En efecto, el New York Times, vocero del gran capital, viene abogando de forma reiterada en los últimos meses por un cambio en la política de Washington hacia Cuba. Además, para algunos analistas, el asunto llega más lejos: es, o debería ser, un mensaje dirigido igualmente a los otros gobiernos de la región y entendido como el inicio de dinámicas de buena vecindad. En una arranque de optimismo hasta se podría pensar que se trata de una renuncia a los métodos gansteriles de intervención. ¿Habrán entendido que la diplomacia de cañoneras da malos resultados en el difícil escenario mundial de hoy? El tiempo lo dirá. Por el momento, algo de eso hay en el discurso de Obama aunque de sus palabras se deduce claramente que, por supuesto, los Estados Unidos no renuncian a intervenir ni abandonan su estrategia imperialista, pero ahora sin los métodos groseros y ordinarios, las intervenciones directas y la falta de tacto, frutos de la arrogancia y la prepotencia que sólo conducen al fracaso. Y Cuba sería el mejor ejemplo de ello.

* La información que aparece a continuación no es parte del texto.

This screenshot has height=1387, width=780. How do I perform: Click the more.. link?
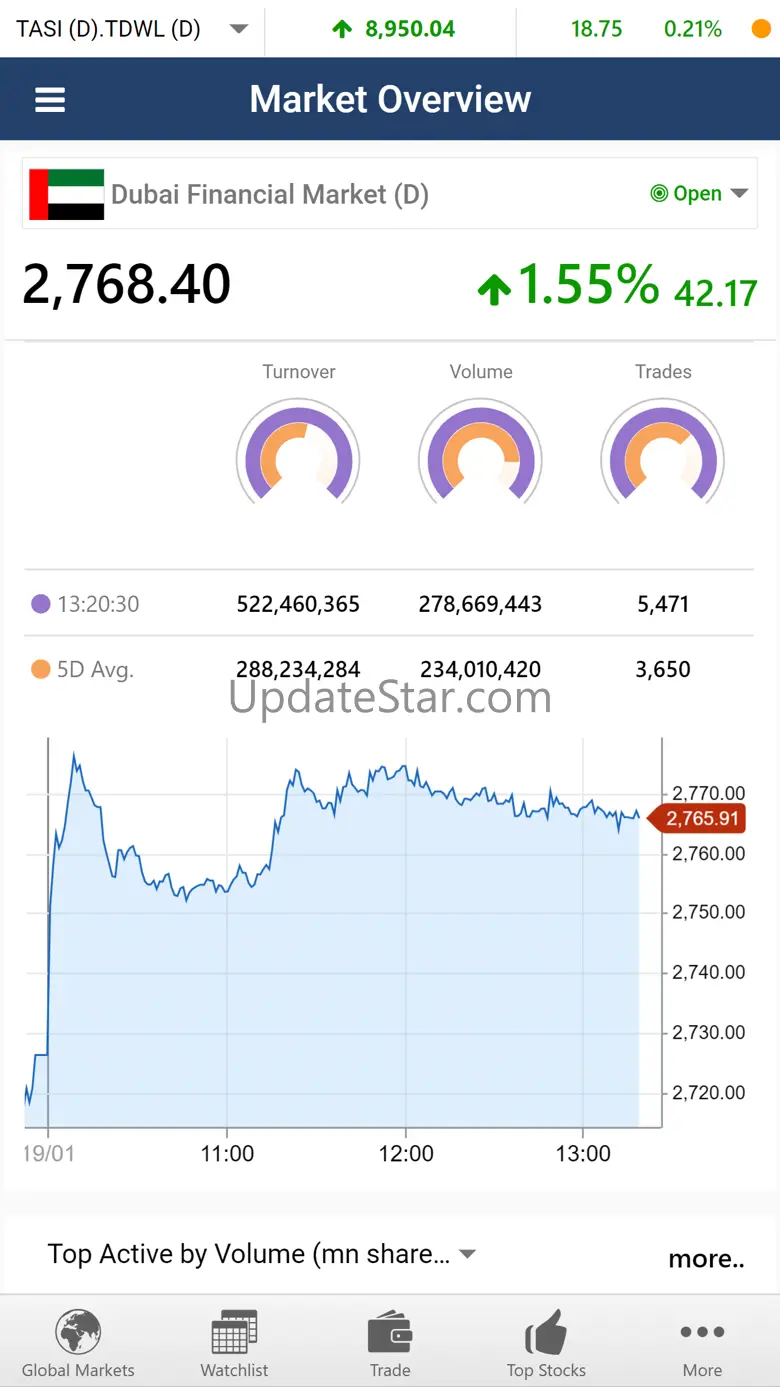click(706, 1258)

En el discurso de Obama aparecen ambas coordenadas. De una parte, la reiteración –esta vez muy diplomática– de la voluntad intervencionista y la reafirmación de su voluntad de potencia hegemónica en lucha por asegurarse una influencia decisiva en la región. Pero, de otra, el reconocimiento del fracaso de la estrategia de la fuerza bruta, del terrorismo, del sabotaje y la subversión de todo gobierno que no les resulte simpático. Ojalá con ese mismo enfoque no solo se desarrollen de forma conveniente los pasos que siguen a esta reanudación de relaciones diplomáticas sino que se aplique lo aprendido al resto del continente, en particular por lo que respecta a gobiernos como el de Venezuela, un país que por el camino que van las cosas se estaría perfilando como el candidato ideal para ser objeto de políticas similares a las que soporta y ha soportado Cuba en el pasado medio siglo.

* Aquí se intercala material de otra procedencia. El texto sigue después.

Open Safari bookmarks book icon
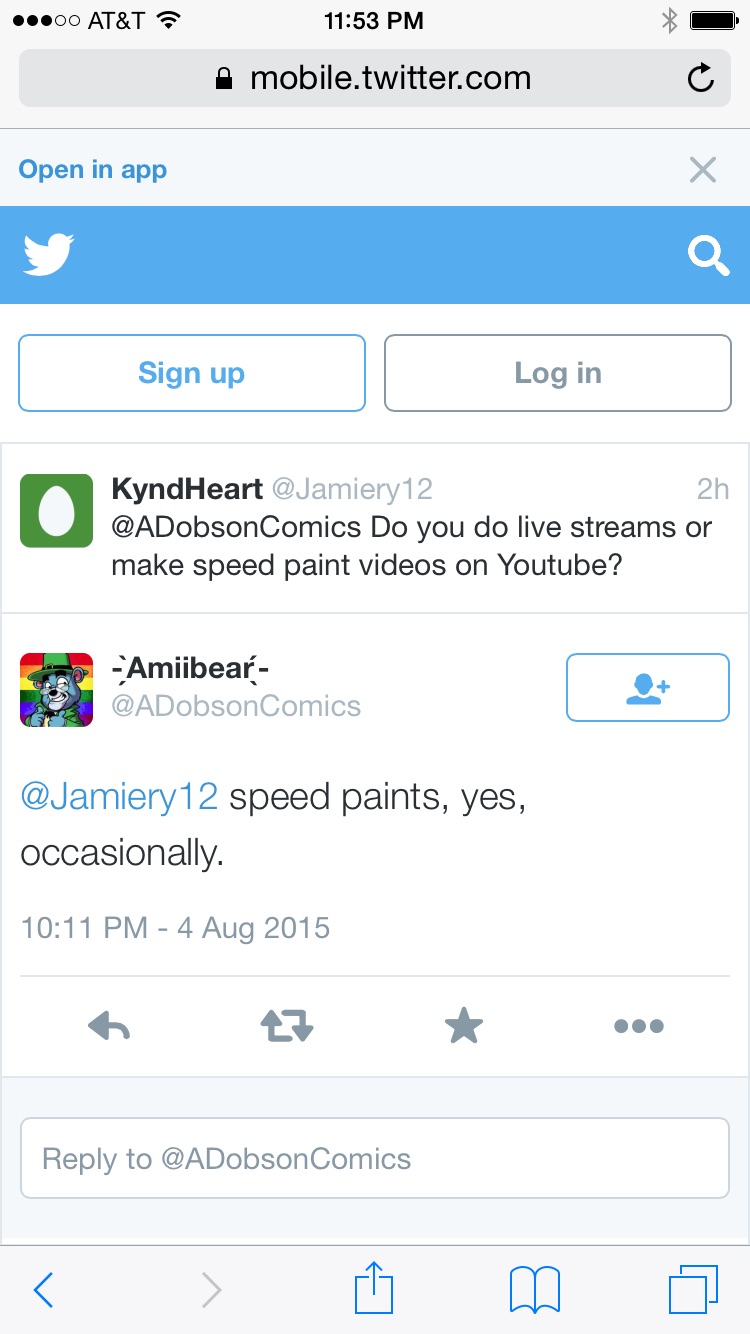The image size is (750, 1334). (535, 1290)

Hay, además, un elemento que puede parecer de menor significación, pero sin el cual muchas cosas no son comprensibles en el caso cubano: los Estados Unidos siempre han querido la anexión de la isla, tragarse a Cuba, convertirla en un nuevo territorio de la Unión. Y siempre fracasaron. Obama no hace más que registrar un nuevo y sonado fracaso de esta estrategia. El sentimiento nacionalista de la población de la isla siempre ha sido muy enfático, de una tenacidad inmensa en medio de los avatares más oscuros y de las perspectivas menos halagüeñas. La cubanidad, como elemento central de su identidad como pueblo, ha jugado siempre un rol destacable. En los momentos más duros la ciudadanía cubana se ha negado a ceder sus principios o a doblegar su voluntad por un plato de lentejas.

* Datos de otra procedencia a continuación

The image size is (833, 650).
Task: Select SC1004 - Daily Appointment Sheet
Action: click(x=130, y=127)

Después de esta victoria contundente se abren para los cubanos nuevos retos en todos los órdenes. Tampoco será fácil ni mucho menos gestionar las relaciones con Washington con nuevas reglas de juego en las que ‘se pueda convivir de forma civilizada dentro de las diferencias’. El gobierno de los Estados Unidos no es precisamente un modelo de buen amigo ni de mejor vecino. Y Cuba lo sabe. Pero, pase lo que pase, este acontecimiento eleva la autoestima de todos los pueblos de la región, acostumbrados a soportar la opresión política del imperio, a ver saqueadas sus riquezas y afectada su propia identidad, a ser inducidos a sentir vergüenza de sus orígenes, del color de su piel, de su origen étnico, de su cultura. No por azar en el corazón de todo latinoamericano la noticia arrancó hasta lágrimas de alegría y sentimientos de esperanza en torno al valor que tienen la dignidad y la lucha, precisamente, cuando todo el horizonte se cubre de nubarrones y parece que la victoria resulta imposible.